Exercise directions — Quote exactly, and only, the lines of the material below from the line with "Select Ricardo Guida Furuguem entry" through the line with "Task: Click the search magnifying glass icon".
━━━━━ Given data ━━━━━
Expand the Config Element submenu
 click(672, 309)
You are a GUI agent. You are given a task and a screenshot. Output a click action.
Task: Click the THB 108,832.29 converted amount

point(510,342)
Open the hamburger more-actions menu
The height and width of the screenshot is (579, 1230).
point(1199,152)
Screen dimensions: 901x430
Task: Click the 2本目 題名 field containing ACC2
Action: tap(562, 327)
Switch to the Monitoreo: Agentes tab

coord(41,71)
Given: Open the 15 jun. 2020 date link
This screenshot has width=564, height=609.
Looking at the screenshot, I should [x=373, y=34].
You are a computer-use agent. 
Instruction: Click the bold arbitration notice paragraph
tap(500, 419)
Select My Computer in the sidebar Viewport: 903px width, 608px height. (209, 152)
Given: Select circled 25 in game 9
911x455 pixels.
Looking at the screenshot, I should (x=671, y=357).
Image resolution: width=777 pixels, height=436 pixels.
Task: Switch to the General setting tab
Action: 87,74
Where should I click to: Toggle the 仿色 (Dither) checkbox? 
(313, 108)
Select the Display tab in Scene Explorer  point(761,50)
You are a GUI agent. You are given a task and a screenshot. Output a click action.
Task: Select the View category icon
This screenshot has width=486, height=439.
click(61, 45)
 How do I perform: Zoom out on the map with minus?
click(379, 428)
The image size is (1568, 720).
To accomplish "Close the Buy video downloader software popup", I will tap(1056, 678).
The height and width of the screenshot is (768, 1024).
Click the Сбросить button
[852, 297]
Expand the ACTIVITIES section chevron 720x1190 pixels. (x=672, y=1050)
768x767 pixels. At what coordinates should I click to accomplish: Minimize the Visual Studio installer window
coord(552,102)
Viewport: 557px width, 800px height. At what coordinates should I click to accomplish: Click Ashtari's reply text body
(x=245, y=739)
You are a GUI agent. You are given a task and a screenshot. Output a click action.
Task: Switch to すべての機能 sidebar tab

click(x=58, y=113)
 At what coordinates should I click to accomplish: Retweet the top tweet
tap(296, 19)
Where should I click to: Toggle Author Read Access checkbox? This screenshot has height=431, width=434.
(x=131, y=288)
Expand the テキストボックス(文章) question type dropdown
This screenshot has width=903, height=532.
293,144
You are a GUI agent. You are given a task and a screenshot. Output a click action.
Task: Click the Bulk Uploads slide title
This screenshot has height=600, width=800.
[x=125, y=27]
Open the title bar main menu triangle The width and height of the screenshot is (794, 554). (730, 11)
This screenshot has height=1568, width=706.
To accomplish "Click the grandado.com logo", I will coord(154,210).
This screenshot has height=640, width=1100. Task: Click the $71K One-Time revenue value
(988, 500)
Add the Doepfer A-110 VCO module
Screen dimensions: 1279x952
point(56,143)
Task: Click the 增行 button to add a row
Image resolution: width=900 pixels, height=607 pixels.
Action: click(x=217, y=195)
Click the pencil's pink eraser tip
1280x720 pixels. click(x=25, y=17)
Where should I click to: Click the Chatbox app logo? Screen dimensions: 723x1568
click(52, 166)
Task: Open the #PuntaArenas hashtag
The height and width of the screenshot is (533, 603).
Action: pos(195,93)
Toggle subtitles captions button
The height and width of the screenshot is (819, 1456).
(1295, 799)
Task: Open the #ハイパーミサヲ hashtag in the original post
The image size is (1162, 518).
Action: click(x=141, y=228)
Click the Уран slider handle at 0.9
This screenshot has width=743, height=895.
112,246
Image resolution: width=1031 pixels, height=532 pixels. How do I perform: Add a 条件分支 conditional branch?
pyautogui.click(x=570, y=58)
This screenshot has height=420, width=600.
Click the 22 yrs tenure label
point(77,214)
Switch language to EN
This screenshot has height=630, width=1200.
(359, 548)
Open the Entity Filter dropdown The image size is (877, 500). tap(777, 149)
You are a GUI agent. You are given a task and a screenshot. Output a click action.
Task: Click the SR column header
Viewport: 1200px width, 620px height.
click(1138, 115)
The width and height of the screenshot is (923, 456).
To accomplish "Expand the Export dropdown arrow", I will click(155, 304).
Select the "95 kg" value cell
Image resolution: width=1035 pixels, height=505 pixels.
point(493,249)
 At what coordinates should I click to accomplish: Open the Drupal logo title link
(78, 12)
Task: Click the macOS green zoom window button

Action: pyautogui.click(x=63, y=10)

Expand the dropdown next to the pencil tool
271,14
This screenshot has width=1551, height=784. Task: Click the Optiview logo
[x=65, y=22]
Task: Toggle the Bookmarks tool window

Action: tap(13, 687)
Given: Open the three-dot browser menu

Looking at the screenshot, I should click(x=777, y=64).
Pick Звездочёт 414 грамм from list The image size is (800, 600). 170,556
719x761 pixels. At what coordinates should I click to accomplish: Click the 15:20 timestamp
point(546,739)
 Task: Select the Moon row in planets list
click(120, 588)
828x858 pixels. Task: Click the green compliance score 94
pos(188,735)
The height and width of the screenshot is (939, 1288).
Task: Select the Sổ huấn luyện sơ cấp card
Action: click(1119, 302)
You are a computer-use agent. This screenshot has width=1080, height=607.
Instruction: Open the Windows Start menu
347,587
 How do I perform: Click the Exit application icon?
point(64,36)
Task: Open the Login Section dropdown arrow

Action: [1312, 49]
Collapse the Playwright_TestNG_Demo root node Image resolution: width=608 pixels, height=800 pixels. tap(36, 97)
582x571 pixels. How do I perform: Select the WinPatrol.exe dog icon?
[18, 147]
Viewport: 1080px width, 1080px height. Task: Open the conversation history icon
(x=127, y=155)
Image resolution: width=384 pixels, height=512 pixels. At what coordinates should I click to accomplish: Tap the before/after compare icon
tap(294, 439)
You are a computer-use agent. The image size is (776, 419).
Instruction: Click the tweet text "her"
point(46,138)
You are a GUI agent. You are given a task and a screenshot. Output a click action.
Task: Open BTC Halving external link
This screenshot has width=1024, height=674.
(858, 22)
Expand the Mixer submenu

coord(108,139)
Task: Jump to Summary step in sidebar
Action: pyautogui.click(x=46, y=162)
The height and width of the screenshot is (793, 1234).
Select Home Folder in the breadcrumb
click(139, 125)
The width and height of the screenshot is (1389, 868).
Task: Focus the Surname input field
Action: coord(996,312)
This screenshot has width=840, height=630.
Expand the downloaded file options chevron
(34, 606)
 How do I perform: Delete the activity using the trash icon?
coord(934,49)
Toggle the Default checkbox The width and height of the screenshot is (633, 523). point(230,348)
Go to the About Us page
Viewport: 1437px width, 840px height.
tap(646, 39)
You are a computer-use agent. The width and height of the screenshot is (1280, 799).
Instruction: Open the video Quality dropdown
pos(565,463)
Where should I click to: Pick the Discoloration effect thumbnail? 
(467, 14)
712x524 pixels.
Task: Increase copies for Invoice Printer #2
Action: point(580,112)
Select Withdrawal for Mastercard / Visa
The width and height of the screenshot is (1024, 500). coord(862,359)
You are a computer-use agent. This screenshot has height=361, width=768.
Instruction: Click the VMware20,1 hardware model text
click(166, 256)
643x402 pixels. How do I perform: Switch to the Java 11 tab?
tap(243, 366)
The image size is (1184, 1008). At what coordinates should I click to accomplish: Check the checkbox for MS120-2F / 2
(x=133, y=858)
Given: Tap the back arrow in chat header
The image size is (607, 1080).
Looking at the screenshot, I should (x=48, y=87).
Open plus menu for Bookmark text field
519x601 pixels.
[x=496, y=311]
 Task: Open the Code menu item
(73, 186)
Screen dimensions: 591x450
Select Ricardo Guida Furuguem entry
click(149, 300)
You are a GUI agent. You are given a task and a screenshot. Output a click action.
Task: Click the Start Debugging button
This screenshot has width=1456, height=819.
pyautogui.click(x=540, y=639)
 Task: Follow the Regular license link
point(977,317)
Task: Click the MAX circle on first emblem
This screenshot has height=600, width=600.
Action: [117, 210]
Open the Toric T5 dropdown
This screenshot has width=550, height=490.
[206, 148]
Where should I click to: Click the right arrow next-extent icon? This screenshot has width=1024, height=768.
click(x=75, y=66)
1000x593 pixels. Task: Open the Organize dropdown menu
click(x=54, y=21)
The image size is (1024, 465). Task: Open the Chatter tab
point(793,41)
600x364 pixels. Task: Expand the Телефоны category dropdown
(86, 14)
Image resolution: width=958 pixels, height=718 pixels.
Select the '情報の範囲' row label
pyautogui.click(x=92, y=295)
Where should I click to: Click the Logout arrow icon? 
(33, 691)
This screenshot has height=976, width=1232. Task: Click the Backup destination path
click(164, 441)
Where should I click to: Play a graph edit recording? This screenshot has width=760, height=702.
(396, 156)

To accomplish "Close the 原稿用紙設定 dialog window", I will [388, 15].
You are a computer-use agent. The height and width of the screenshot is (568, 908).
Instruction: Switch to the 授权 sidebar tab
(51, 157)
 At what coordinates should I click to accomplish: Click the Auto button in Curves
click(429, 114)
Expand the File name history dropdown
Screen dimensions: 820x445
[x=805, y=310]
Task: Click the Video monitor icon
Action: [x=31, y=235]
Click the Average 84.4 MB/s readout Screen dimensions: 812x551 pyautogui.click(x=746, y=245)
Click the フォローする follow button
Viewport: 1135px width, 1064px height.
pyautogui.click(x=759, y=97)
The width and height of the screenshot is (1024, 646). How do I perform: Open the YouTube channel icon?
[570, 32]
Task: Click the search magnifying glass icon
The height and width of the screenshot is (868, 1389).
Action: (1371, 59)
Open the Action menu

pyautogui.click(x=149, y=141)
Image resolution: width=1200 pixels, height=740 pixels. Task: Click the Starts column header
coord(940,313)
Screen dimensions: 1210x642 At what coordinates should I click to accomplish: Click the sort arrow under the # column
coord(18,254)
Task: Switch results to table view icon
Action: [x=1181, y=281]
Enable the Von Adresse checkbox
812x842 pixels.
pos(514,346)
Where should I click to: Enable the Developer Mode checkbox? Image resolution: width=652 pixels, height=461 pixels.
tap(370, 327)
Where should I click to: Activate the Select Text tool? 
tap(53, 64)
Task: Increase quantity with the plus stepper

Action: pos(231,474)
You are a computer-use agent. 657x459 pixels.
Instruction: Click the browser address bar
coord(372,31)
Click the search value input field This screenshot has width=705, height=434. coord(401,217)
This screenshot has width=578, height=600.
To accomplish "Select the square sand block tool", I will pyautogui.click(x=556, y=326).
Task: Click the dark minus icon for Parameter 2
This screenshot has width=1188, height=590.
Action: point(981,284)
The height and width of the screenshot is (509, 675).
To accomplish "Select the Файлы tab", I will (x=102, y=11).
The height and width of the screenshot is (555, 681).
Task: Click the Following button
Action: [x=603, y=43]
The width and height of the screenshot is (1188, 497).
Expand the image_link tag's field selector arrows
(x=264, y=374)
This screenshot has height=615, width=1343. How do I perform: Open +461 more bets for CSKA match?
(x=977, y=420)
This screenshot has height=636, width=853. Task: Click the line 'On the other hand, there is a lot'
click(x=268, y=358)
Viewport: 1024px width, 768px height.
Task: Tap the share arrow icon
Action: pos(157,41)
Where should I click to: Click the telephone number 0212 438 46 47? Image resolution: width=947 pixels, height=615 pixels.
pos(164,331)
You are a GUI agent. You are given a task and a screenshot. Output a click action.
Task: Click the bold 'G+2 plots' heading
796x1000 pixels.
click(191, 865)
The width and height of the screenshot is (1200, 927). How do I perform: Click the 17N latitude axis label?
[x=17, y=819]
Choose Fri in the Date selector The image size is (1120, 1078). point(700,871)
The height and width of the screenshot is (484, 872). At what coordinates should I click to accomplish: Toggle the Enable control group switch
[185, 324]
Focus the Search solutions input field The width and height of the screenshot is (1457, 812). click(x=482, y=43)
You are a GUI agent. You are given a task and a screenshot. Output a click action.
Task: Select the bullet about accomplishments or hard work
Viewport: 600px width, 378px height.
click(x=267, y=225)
━━━━━
Answer below —
Select Ricardo Guida Furuguem entry
click(149, 300)
You are a GUI agent. You are given a task and a screenshot. Output a click action.
Task: Click the Start Debugging button
This screenshot has width=1456, height=819.
pyautogui.click(x=540, y=639)
 Task: Follow the Regular license link
point(977,317)
Task: Click the MAX circle on first emblem
This screenshot has height=600, width=600.
Action: [117, 210]
Open the Toric T5 dropdown
This screenshot has width=550, height=490.
[206, 148]
Where should I click to: Click the right arrow next-extent icon? This screenshot has width=1024, height=768.
click(x=75, y=66)
1000x593 pixels. Task: Open the Organize dropdown menu
click(x=54, y=21)
The image size is (1024, 465). Task: Open the Chatter tab
point(793,41)
600x364 pixels. Task: Expand the Телефоны category dropdown
(86, 14)
Image resolution: width=958 pixels, height=718 pixels.
Select the '情報の範囲' row label
pyautogui.click(x=92, y=295)
Where should I click to: Click the Logout arrow icon? 
(33, 691)
This screenshot has height=976, width=1232. Task: Click the Backup destination path
click(164, 441)
Where should I click to: Play a graph edit recording? This screenshot has width=760, height=702.
(396, 156)

To accomplish "Close the 原稿用紙設定 dialog window", I will [388, 15].
You are a computer-use agent. The height and width of the screenshot is (568, 908).
Instruction: Switch to the 授权 sidebar tab
(51, 157)
 At what coordinates should I click to accomplish: Click the Auto button in Curves
click(429, 114)
Expand the File name history dropdown
Screen dimensions: 820x445
[x=805, y=310]
Task: Click the Video monitor icon
Action: [x=31, y=235]
Click the Average 84.4 MB/s readout Screen dimensions: 812x551 pyautogui.click(x=746, y=245)
Click the フォローする follow button
Viewport: 1135px width, 1064px height.
pyautogui.click(x=759, y=97)
The width and height of the screenshot is (1024, 646). How do I perform: Open the YouTube channel icon?
[570, 32]
Task: Click the search magnifying glass icon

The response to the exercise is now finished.